Stored data:
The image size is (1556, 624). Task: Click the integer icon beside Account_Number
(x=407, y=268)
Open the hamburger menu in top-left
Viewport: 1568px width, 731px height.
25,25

**Do this**
Present every line of the material above as a numbered list, omitting any blank lines.

**Finished task**
1. The image size is (1556, 624). Task: Click the integer icon beside Account_Number
2. (x=407, y=268)
3. Open the hamburger menu in top-left
4. Viewport: 1568px width, 731px height.
5. 25,25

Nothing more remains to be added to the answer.